Ultrà condannato per violenze, il datore di lavoro può licenziarlo

Il licenziamento è giustificato quando il lavoratore ha commesso reati che «recano disvalore morale alla sua persona», anche se si tratta di reati commessi al di fuori del lavoro. Lo stabilisce la Cassazione riguardo al caso di un ultras di Catania condannato a 8 mesi per «oltraggio alle forze di polizia di stato e istigazione a commettere delitti di resistenza e delitti contro la persona», nonché «per avere offeso con più azioni anche in tempi diversi l’onore e il prestigio di un pubblico ufficiale». L’uomo, che lavorava in un’azienda come operaio, era stato licenziato dopo che la sua condanna era diventata definitiva per «un’azione commessa non in connessione con lo svolgimento del rapporto di lavoro, che ha leso la sua figura morale», e aveva fatto causa al datore di lavoro, perdendo. Aveva quindi impugnato il licenziamento davanti alla Corte di appello di Catania, che però aveva dato ragione al giudice di primo grado.
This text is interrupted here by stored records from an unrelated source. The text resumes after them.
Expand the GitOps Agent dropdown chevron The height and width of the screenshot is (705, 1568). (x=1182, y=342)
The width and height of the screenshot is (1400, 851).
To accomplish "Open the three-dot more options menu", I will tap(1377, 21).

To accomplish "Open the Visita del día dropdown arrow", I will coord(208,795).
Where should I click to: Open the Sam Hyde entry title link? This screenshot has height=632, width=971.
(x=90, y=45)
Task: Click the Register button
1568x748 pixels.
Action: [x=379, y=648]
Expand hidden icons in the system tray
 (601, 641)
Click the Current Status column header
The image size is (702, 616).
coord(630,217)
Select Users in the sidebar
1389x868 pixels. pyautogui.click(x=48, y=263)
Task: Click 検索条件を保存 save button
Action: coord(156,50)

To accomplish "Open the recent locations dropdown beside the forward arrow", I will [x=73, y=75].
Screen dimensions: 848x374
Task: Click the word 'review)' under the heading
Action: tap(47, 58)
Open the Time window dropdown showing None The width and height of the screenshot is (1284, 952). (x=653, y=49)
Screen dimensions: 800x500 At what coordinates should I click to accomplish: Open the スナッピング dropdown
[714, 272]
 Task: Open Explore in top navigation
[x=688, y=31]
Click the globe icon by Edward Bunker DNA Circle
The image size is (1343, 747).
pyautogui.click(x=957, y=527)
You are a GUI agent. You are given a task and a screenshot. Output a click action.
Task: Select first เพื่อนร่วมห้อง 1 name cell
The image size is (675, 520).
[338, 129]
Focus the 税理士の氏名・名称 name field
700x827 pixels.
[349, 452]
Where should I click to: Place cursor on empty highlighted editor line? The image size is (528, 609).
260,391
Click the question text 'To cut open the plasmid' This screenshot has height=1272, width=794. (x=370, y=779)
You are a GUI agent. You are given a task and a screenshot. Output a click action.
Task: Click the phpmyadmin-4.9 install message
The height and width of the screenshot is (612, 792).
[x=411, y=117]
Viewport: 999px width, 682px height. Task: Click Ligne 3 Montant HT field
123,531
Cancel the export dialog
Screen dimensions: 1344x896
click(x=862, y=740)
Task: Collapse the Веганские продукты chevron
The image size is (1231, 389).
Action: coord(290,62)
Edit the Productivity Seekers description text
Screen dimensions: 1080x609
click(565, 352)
Di qui il suo ricorso in Cassazione, anche questo rigettato. I reati per i quali l’uomo era stato condannato sono stati giudicati «gravi oggettivamente e soggettivamente» sia per le «fattispecie incriminatrici violate» sia per «il concreto disvalore penale che deriva dalla natura delle persone offese (pubblica amministrazione, corpo di polizia, pubblico ufficiale) e dei beni giuridici tutelati (dignità e prestigio del corpo di polizia e del singolo pubblico ufficiale)». Ma la gravità deriva anche «dalla reiterazione delle condotte nel tempo, quasi due anni» e «per il contesto in cui i fatti si sono svolti, quello delle tifoserie calcistiche, che anche il giudice penale definisce particolarmente aggressivo». Si tratta di reati, sottolineano i giudici «che sono stati commessi con l’utilizzo di frasi gravemente ingiuriose e in alcuni casi con frasi che istigavano alla violenza ("sbirri a morte”, “meglio mille sbirri uccisi che un ultras diffidato")». Per tutti questi motivi il licenziamento è «pienamente giustificato, anche se si tratta di reati commessi al di fuori dell’attività lavorativa, poiché è innegabile la compromissione dell’elemento fiduciario che connota fortemente il rapporto di lavoro, essendo fondatamente venuta meno nel datore di lavoro la fiducia che egli deve poter riporre nel suo dipendente», che in questo caso invece «si è reso responsabile di gravi fatti di negazione di valori etici e morali e lesivi di interessi meritevoli di tutela penale, come tali idonei a pregiudicare la statura morale del lavoratore».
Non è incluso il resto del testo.